É exatamente por isso que a XLEVATED existe: para transformar essa travessia em prática guiada, com perguntas de autorreflexão que fazem a conversa com o teu eu futuro deixar de ser abstrata e passar a ser diária, concreta e tua.
Aqui está o segredo que ninguém conta: um dia, ao atravessares, percebes que o fosso nunca esteve à frente de ti. Esteve dentro. E cada passo honesto, cada prova pequena, cada conversa com a tua versão futura não aproximou apenas o destino — aproximou-te de ti.
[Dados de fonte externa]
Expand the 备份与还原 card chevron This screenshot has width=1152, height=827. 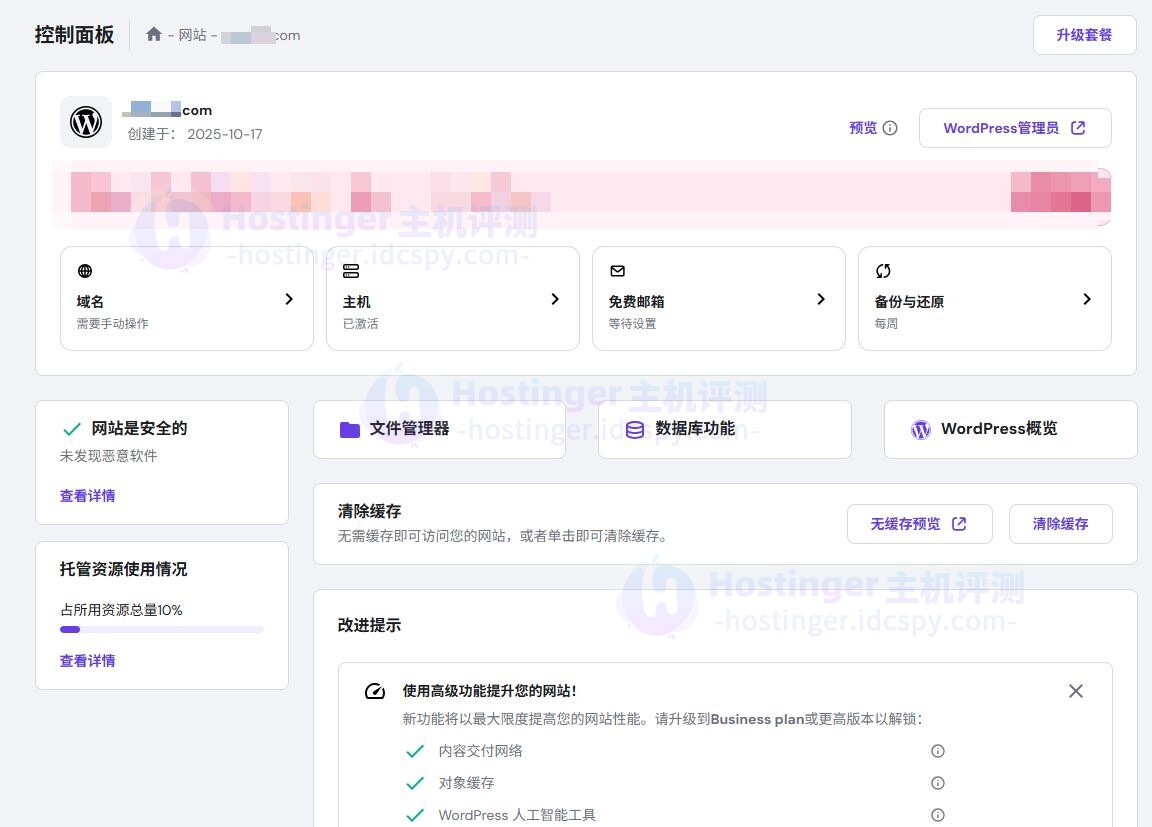tap(1087, 298)
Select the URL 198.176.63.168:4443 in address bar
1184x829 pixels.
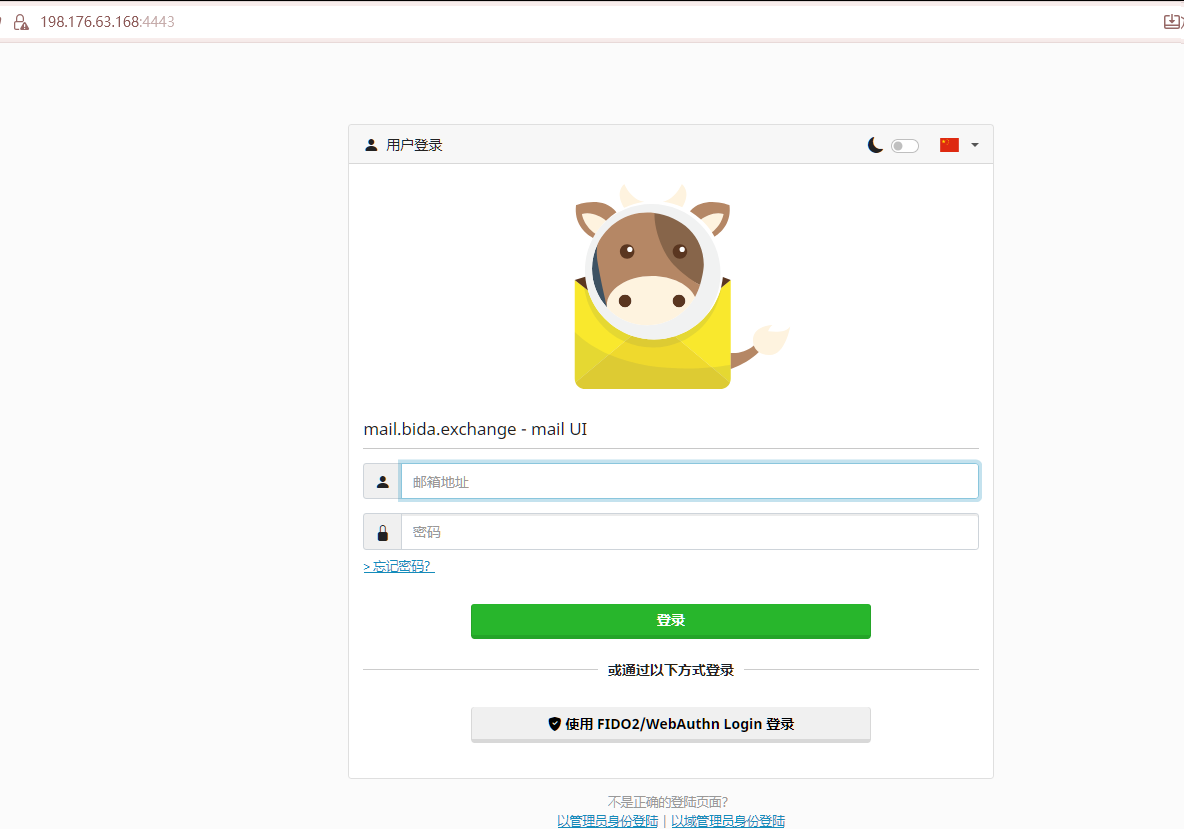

O teu eu futuro não está à espera do outro lado. Está a ser construído agora, nesta terça-feira comum, nesta decisão pequena. A distância entre quem és e quem podes vir a ser mede-se exactamente no espaço de uma escolha.
Faz a próxima. E depois a seguinte.
Quando olhares para trás — e esse dia vem — vais perceber que não deste um salto. Construíste uma ponte. E ninguém constrói pontes de uma vez: constrói-se uma pedra de cada vez, até que um dia alguém atravessa sem esforço e pergunta como foi possível.
Tu sabes. Foi um passo por vez, no escuro, com fé na outra margem.